▶ Input for this task:
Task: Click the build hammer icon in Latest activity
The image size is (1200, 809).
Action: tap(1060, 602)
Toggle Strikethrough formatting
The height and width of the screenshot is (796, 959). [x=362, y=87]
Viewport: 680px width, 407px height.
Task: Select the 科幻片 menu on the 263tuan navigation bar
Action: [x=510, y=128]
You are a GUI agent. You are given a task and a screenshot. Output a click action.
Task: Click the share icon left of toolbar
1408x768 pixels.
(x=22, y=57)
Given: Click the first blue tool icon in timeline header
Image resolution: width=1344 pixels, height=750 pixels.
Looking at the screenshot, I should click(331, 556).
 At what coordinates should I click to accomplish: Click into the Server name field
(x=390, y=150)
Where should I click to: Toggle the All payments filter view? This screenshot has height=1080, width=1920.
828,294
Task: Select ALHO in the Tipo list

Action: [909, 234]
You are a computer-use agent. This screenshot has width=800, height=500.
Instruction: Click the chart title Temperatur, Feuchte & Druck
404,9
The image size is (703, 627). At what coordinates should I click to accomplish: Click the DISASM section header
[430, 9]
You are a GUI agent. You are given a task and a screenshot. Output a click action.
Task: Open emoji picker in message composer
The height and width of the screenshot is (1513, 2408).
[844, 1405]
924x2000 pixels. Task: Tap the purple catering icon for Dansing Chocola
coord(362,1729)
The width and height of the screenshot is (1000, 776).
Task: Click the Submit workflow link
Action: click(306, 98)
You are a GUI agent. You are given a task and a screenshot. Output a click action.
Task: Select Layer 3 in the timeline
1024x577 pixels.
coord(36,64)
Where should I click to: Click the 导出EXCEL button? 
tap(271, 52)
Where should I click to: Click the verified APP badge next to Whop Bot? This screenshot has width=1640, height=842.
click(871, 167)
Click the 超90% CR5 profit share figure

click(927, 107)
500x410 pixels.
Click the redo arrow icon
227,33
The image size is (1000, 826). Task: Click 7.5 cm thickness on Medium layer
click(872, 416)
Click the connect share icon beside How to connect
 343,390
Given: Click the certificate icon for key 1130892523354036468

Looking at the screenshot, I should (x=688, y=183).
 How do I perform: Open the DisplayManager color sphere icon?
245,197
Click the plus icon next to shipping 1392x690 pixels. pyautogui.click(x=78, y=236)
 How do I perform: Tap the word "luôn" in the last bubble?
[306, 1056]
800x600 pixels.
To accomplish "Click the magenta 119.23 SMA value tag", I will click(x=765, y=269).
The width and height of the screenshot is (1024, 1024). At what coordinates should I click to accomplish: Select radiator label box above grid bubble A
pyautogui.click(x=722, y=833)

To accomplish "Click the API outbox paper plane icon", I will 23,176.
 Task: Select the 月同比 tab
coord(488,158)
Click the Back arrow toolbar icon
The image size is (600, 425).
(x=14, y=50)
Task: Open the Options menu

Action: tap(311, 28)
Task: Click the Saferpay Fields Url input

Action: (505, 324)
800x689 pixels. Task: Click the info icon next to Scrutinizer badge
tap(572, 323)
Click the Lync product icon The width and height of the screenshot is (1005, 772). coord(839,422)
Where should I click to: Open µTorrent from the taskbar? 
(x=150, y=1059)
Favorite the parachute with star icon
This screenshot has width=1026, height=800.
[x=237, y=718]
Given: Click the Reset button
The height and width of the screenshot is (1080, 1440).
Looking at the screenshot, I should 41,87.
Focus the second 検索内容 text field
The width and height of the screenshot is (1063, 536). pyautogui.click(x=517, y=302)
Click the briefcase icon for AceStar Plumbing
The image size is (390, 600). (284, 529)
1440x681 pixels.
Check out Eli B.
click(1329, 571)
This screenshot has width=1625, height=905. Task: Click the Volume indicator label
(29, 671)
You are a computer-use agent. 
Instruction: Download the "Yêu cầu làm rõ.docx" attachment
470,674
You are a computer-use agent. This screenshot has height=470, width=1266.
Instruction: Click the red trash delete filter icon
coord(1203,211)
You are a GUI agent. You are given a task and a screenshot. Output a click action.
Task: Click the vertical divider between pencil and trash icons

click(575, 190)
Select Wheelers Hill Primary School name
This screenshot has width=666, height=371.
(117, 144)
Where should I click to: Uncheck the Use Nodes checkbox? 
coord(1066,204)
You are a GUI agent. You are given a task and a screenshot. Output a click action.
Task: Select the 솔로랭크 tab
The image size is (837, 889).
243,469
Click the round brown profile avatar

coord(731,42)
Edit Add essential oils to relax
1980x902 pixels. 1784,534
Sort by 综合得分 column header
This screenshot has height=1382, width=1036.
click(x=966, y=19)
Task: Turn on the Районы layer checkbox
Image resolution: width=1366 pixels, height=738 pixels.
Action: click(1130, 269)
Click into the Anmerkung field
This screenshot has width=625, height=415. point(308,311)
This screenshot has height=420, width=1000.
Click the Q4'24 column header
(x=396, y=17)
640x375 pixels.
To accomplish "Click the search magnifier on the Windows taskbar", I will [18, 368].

▶ Task objective:
Lines with the word "will" in the data need counting; report the count alone.

▶ The answer:
3